How implicit knowledge is passed on
Intuitively, we know that implicit knowledge is based on how we experience it, not on what is told to us. In fact, this is why most of us lack explicit knowledge of how to get the job done or what we should study in college. Our own experiences cause us to instinctually know how to do things.
For example, if you’re on a flight and your captain tells you that the plane will turn to the right, you’re going to subconsciously turn in the right direction as well.
This is also why we often don’t know the purpose of a task that we’re doing or the details of an obstacle we face in our career, even if someone asks us to explain it. Sometimes, we don’t realize what we’re doing or what we’re supposed to do until later.

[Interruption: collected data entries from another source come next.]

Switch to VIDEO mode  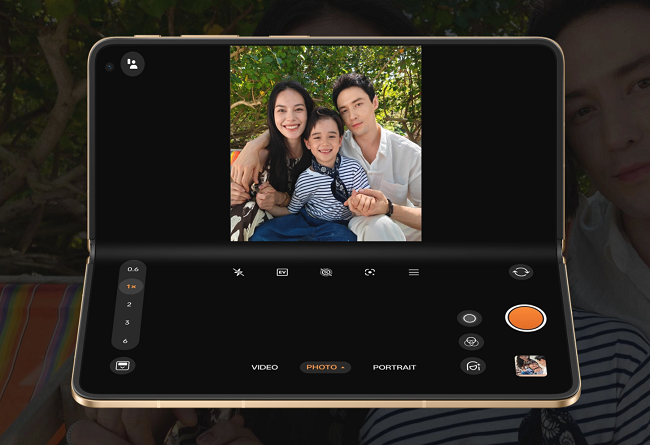tap(265, 367)
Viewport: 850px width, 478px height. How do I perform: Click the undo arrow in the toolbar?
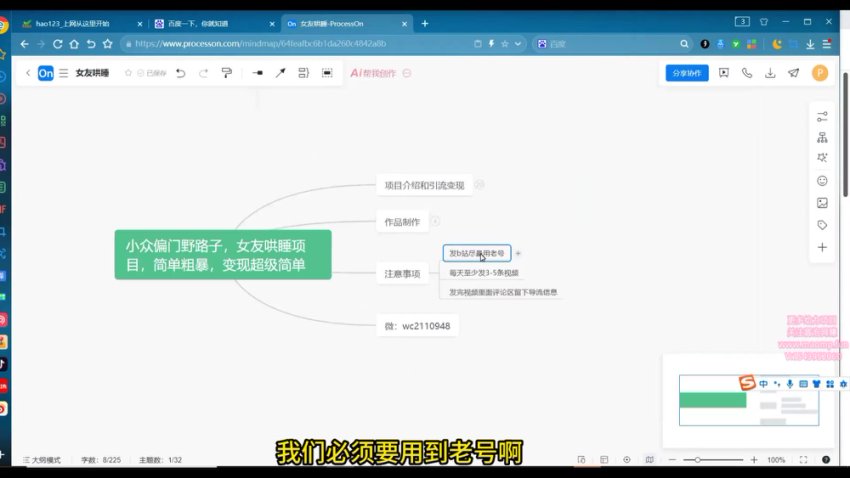tap(180, 73)
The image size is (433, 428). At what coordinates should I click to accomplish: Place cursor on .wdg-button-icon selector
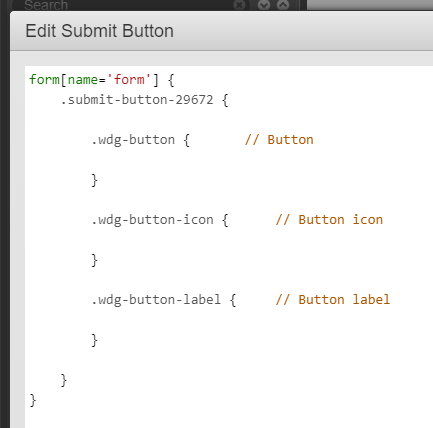152,220
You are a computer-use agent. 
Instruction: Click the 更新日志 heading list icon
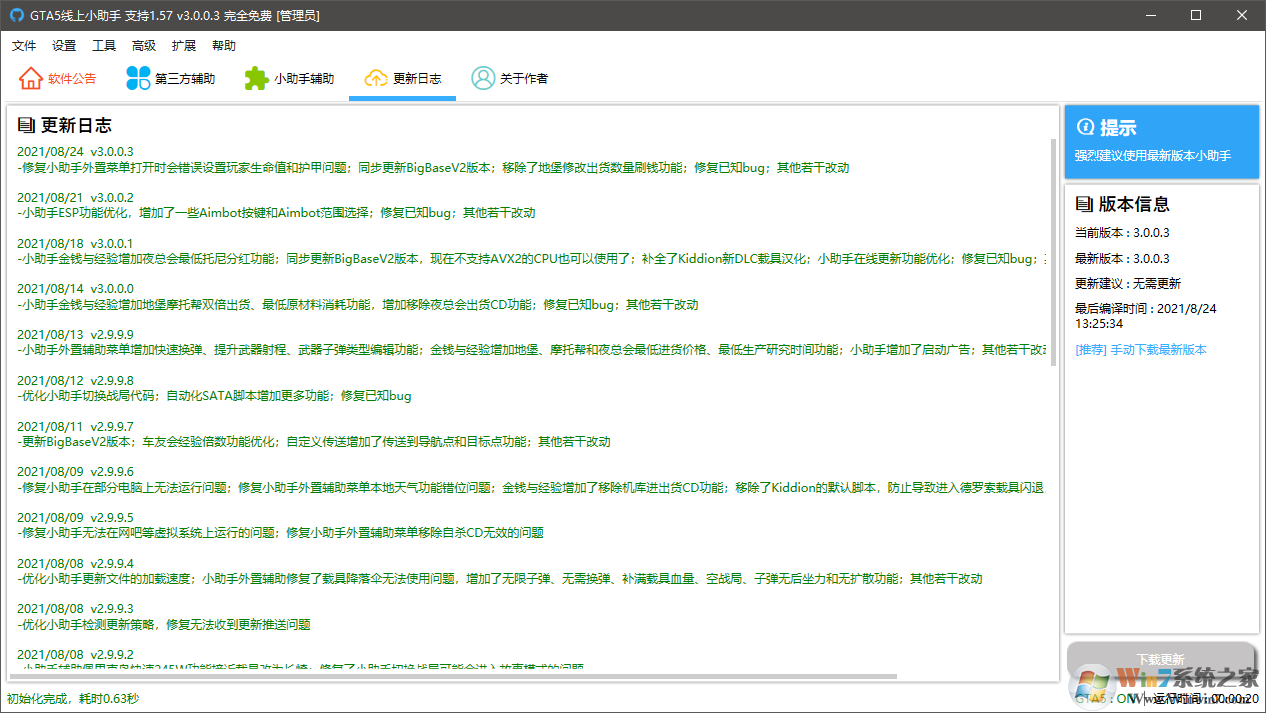pyautogui.click(x=26, y=125)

How tacit knowledge is passed on
Implicit knowledge is best described as information that a person doesn’t realize that they’ve internalized until they need it. For instance, I know how to drive a manual car, but I can never remember which gear to use from one time to another. You can just start the car from a certain place and go as fast as you want with the gear you’re in. There’s no recorded data, so you’d have to apply tacit knowledge to figure it out for yourself.
It’s also important to note that knowledge that people learn in the absence of explicit knowledge cannot be explicit knowledge because it doesn’t contain any facts. So you can’t see the cat in the tree without seeing the cat.
Implicit Knowledge in Fashion Design
Implicit knowledge is the ability to use built-in knowledge to solve a problem. Explicit knowledge includes all the scientific data we learn about a subject. You can research this type of knowledge to improve your fashion design skills by reading, watching, or listening to fashion magazines and watching fashion shows on the web.
Implicit knowledge includes facts that we already know from prior experiences. For example, if you don’t know how to design a business suit, you’ll use what you’ve already learned to come up with a design that’s profitable and understandable.
Lastly, there’s tacit knowledge. The hardest to acquire. But it can be the most valuable if we use it correctly. This includes things like existing fashion designs that are successful and don’t change to fit the changing times.
Implicit Knowledge in Fashion Marketing
Implicit knowledge can be broken into two general categories: heuristics and tacit knowledge. Heuristics are common knowledge you pick up in life, like how to hold a cup, where to stand, or how to speak properly. Your ability to recognize these everyday interactions is likely due to implicit knowledge.
Tacit knowledge, on the other hand, takes more time to become aware of. It requires reflection and even learning from others. Tacit knowledge is informed by a variety of things, such as the environment and the experiences of others. Although it does not give direct clues about how to perform a task, it does give clues on what kind of task you might be performing.
The bottom line
By highlighting how different types of knowledge contribute to success, I hope you can understand how you can apply these concepts to any career you choose, as long as you know how to design knowledge for your future self.
By focusing on each type of knowledge, I’ve discovered you can learn more information without necessarily having to be able to connect the dots. This allows you to narrow your focus on what matters to you most, freeing you up to pursue your passion with the knowledge and techniques you’ll need to make it happen.
Here’s a fun little exercise to try out. Think of one type of knowledge that makes you stronger, smarter, or funnier, and list out every source you’ve ever heard it from, plus the kind of information you think you might want to know more about.